• [Information provided]
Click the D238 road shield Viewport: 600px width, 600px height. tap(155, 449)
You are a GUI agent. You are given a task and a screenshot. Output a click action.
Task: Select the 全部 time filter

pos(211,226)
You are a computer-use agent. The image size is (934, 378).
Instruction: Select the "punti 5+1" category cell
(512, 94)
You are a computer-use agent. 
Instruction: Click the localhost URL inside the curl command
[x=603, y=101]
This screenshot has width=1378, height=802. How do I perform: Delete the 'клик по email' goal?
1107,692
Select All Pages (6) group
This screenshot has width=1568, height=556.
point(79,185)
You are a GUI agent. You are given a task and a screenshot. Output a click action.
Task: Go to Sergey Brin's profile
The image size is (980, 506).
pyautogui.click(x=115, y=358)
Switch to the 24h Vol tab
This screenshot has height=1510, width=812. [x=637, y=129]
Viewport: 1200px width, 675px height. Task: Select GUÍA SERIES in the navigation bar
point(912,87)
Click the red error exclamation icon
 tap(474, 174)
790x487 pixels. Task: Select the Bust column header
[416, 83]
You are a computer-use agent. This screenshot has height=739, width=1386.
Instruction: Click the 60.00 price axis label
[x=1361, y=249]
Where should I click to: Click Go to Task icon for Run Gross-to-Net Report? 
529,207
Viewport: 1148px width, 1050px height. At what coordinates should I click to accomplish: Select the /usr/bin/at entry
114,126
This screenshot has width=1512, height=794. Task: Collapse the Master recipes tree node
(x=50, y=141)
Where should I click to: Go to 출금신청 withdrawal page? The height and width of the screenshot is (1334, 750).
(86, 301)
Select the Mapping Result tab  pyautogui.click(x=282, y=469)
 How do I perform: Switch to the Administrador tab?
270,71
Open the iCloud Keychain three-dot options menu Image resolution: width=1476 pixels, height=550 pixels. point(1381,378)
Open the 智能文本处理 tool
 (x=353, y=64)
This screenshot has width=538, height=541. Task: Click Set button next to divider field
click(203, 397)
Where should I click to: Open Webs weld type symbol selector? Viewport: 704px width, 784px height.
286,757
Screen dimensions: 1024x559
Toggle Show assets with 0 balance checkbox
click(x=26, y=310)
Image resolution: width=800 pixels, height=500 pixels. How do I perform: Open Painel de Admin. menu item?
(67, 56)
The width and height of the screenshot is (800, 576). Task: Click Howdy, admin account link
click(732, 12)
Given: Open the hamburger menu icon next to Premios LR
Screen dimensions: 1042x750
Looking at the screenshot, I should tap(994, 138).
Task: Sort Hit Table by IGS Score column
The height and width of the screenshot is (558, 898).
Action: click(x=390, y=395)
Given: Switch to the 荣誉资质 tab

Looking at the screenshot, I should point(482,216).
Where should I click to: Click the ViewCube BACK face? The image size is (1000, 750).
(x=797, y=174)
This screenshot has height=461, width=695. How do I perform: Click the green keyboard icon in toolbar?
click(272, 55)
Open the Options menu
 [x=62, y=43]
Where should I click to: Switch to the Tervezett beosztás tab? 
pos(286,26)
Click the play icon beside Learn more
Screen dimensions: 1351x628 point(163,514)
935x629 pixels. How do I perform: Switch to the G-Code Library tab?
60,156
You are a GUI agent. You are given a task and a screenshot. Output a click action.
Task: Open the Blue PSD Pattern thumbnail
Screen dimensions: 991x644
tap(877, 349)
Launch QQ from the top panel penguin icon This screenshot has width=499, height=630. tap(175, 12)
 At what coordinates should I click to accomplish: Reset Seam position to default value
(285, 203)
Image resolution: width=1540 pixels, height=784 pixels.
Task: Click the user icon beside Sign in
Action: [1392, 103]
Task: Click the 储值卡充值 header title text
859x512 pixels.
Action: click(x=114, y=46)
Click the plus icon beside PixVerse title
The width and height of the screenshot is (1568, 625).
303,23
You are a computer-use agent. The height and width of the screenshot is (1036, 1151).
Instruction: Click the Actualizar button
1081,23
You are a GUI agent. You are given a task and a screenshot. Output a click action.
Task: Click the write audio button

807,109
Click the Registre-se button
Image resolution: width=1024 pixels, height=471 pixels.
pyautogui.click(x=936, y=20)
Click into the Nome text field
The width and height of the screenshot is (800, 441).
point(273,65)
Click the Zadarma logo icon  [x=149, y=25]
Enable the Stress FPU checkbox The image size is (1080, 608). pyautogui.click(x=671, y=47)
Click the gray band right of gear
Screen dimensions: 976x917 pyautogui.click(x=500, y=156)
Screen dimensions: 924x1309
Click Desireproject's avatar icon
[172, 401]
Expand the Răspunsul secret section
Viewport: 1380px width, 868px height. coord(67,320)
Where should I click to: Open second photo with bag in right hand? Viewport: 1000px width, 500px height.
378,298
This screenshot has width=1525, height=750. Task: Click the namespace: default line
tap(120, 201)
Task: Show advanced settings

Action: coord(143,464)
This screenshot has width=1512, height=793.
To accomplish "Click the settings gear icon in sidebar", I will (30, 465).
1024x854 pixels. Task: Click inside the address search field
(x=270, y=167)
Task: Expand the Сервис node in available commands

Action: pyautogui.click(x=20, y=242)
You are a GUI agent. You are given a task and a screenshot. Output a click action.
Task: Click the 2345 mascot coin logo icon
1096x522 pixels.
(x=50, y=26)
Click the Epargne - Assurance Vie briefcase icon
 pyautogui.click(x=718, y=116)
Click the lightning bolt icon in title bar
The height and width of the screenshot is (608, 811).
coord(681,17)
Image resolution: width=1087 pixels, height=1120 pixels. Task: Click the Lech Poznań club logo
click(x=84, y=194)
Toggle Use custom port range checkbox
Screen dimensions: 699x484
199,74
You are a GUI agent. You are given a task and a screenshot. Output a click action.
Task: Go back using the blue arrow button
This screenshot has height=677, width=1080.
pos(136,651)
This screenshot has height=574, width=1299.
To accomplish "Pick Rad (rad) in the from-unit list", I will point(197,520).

• [Work to be completed] Gather all lines from the records above in which "computer" appears.

• [Expected output]
You are a computer-use agent. The image size is (934, 378).
You are a computer-use agent. 
You are a computer-use agent. This screenshot has height=739, width=1386.
You are a computer-use agent. The height and width of the screenshot is (1036, 1151).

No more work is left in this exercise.